Assignment:
Repeat each record below exactly, dropping the pictures.
[Listed records Boundary: Start]
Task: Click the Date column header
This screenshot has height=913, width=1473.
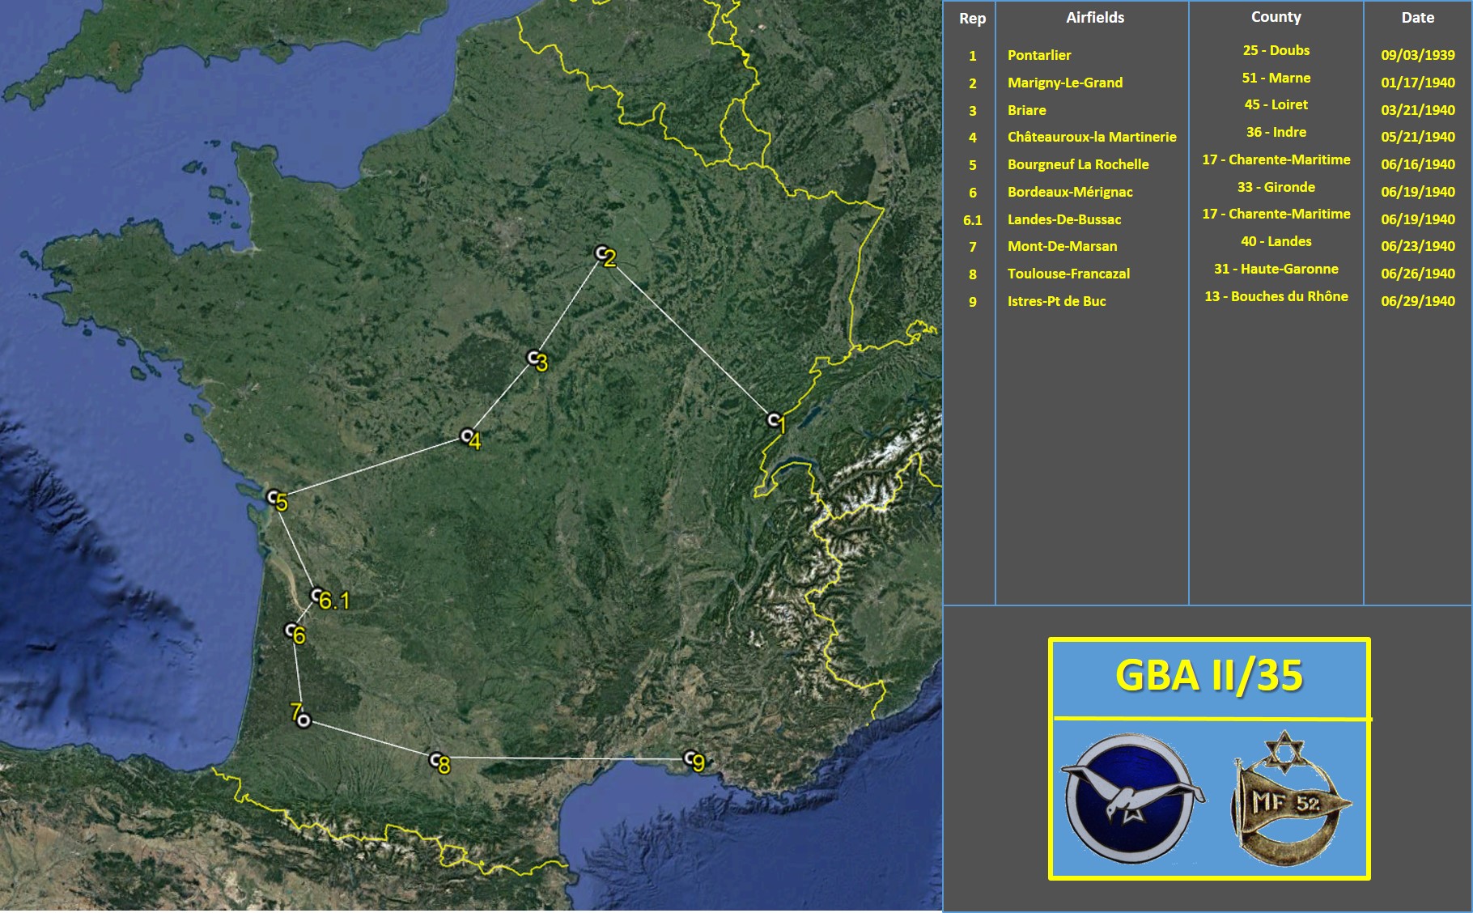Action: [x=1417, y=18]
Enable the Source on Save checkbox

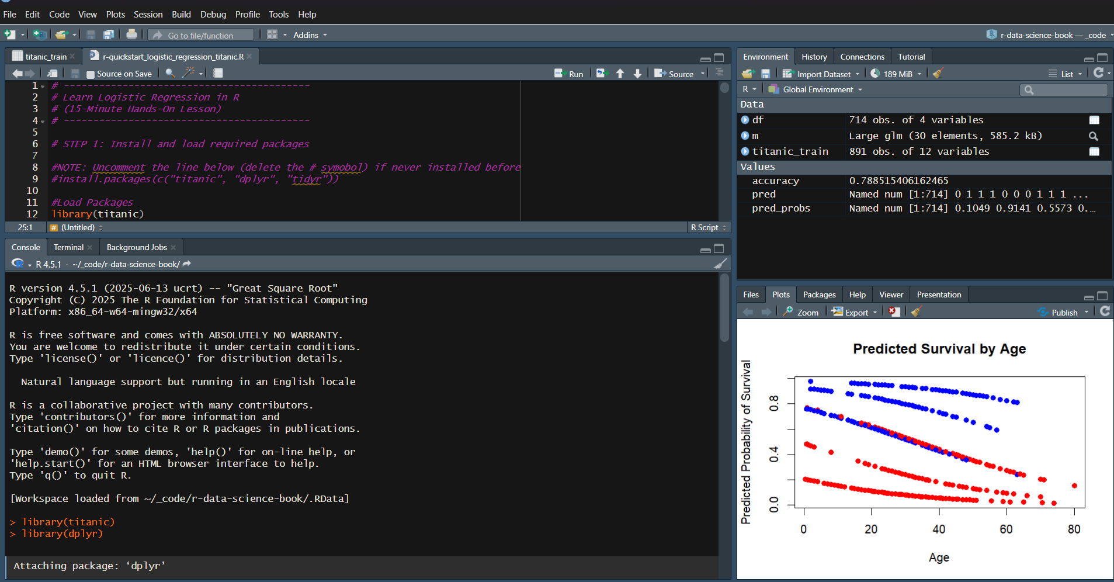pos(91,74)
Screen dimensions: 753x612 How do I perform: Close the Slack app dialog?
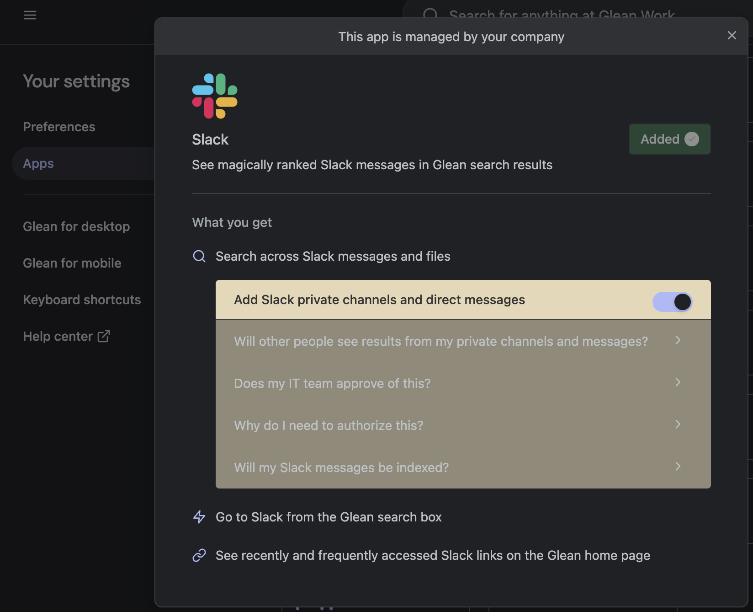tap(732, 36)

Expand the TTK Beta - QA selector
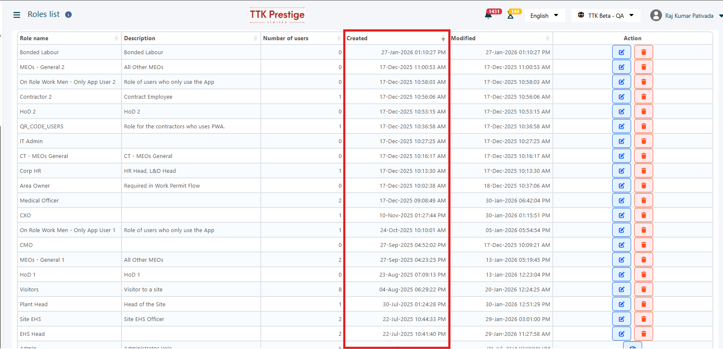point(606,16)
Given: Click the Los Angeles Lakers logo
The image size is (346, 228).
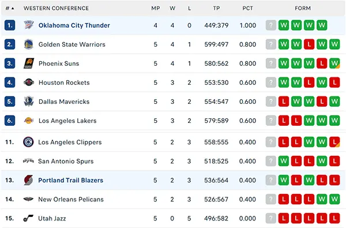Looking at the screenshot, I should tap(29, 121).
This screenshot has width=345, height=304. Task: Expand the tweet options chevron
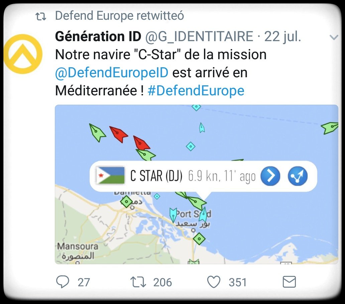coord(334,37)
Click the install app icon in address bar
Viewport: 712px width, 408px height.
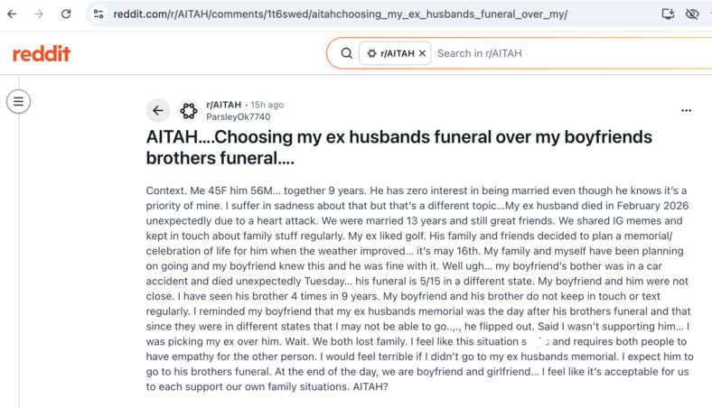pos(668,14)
[Listed records Boundary: End]
Answer section:
Task: Click the Date column header
This screenshot has height=913, width=1473.
Action: [x=1417, y=18]
Enable the Source on Save checkbox

pos(91,74)
Screen dimensions: 753x612 How do I perform: Close the Slack app dialog?
tap(732, 36)

Expand the TTK Beta - QA selector
point(606,16)
Given: Click the Los Angeles Lakers logo
The image size is (346, 228).
Looking at the screenshot, I should tap(29, 121).
This screenshot has width=345, height=304. Task: Expand the tweet options chevron
coord(334,37)
Click the install app icon in address bar
Viewport: 712px width, 408px height.
pos(668,14)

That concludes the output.